Is there an easier way than just typing each painting's info in? I may have to do it that way anyway, because my most current listing of all the paintings isn't updated. It's not a big deal-- our website doesn't list our total inventory, so I'm only working with about 200 entries here.

What do you do after that?


----------



## harmor (Mar 15, 2007)

On this page you'll need to change a few things. First you'll need to rename it "index.php".

You'll need to connect to the databse and loop through

```
[TR]
[TD][URL=javascript:openWin('01.html');][IMG alt=""]img/jenkins_estuary_th.jpg[/IMG][/URL][/TD]
[TD][URL=javascript:openWin('02.html');][IMG alt=""]img/jenkins_ultrared_th.jpg[/IMG][/URL][/TD]
[/TR]
```


```
$getpaintings = mysql_query("SELECT * FROM `paintings` WHERE online_exh = '0' ");
while($paint = mysql_fetch_array($getpaintings))
{
  echo "[TR]
[TD][URL][IMG alt=""]img/".$paint[[/IMG][/URL][/TD]
[TD][URL][IMG alt=""]img/".$paint[[/IMG][/URL][/TD]
[/TR]";
}
```


----------



## harmor (Mar 15, 2007)

I forgot to mention you'll need to create a new column on the table.
After "area_collecting" add "online_exh" and make it a tinyint.


----------



## kristenkeys (Dec 4, 2006)

Ok, I haven't added each painting's info yet (still working on that as we speak), but I'm not sure what you mean by "connect to the database and loop through"  sorry, I can't believe how far behind I've fallen on learning this stuff...

Once I'm done with enterting my database's info, I will rename my page to .php instead of .html, and then I will replace the html code with php. Be back...


----------



## harmor (Mar 15, 2007)

This is how to connect to the database.

Create a file named "db.php" and add the following.

```
<?php
mysql_connect("localhost", "_username_", "_password_") or die(mysql_error());
echo "Connected to MySQL
";
mysql_select_db("_database_") or die(mysql_error());
echo "Connected to Database";
?>
```
Change "_username_", "_password_", and, "_database_".
I added the underscores to make it easier to find for you. Don't delete any of the quotations.
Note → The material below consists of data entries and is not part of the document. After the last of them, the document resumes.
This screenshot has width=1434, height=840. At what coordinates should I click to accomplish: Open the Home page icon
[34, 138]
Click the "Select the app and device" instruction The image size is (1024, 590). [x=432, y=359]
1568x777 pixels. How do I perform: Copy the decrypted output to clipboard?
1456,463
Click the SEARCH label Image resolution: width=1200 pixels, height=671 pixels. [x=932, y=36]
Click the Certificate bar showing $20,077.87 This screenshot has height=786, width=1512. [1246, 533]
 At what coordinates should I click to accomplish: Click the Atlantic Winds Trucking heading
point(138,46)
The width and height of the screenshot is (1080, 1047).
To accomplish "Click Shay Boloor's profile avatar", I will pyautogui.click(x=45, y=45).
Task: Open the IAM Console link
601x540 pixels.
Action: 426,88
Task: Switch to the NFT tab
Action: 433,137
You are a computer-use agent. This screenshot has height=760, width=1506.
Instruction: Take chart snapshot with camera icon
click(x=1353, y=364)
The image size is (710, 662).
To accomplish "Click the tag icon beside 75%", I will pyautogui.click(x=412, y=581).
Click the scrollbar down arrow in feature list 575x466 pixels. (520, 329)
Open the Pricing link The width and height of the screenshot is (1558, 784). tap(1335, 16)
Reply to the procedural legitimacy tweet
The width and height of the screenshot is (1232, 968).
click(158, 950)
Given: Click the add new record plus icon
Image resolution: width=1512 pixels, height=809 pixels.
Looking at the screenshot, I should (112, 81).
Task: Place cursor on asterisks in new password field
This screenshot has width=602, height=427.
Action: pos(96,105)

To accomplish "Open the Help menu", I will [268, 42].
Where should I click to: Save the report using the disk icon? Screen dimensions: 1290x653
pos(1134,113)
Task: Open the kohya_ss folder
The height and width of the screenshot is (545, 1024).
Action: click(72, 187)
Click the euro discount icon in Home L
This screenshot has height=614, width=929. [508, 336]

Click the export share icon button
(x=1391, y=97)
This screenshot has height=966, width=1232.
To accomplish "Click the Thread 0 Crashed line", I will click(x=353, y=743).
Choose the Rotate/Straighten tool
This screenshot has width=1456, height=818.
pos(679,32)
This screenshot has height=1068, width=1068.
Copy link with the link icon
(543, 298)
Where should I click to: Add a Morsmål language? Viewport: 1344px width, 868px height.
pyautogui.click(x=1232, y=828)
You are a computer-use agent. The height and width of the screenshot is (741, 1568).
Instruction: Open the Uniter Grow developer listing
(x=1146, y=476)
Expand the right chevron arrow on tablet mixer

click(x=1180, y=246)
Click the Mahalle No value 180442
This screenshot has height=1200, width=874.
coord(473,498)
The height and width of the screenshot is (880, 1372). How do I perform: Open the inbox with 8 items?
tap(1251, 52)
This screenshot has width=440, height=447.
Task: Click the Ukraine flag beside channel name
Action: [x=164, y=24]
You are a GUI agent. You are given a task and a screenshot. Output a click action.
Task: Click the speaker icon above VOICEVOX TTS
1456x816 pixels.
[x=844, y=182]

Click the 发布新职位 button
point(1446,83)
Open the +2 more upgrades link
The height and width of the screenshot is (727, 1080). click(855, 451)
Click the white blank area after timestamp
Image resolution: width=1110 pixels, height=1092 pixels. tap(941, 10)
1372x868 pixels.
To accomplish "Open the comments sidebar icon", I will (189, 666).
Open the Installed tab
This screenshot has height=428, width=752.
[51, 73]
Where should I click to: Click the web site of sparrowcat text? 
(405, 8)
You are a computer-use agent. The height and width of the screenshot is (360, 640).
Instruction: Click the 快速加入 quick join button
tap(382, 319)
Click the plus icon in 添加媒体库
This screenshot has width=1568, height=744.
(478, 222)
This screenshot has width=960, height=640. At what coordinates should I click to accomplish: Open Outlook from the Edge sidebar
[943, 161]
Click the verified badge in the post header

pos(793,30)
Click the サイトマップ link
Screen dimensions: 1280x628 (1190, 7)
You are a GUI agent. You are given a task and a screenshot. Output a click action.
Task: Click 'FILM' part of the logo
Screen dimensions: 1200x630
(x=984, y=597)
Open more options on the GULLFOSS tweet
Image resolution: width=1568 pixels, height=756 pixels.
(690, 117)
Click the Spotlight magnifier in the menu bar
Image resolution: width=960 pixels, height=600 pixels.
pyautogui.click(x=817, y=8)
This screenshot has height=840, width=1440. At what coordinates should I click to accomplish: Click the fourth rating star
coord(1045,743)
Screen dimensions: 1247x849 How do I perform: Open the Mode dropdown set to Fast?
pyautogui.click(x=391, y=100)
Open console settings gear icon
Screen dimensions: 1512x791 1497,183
In "index.php" add this at the top

```
<?php
require("db.php");
?>
```


----------



## tjamnz (Jun 15, 2004)

thanks for the script harmor... 

but just how secure is it? Should it be safe from injection?

thanks.


----------



## kristenkeys (Dec 4, 2006)

I've done all of this so far, but my server just went down! My ftp won't connect and I can't upload anything. I am going to take this opportunity to keep plugging my info into the database. But I'm still keeping up with you.


----------



## harmor (Mar 15, 2007)

tjamnz said:


> thanks for the script harmor...
> 
> but just how secure is it? Should it be safe from injection?
> 
> thanks.


So far there is no way to execute SQL injections into the query.


----------



## harmor (Mar 15, 2007)

kristenkeys said:


> I've done all of this so far, but my server just went down! My ftp won't connect and I can't upload anything. I am going to take this opportunity to keep plugging my info into the database. But I'm still keeping up with you.


Did you make "pid" an "INT", auto_increment, and the primary key?


----------



## kristenkeys (Dec 4, 2006)

no  I don't know how... I can't find it anywhere in my program or anything on how to do it in my help menu.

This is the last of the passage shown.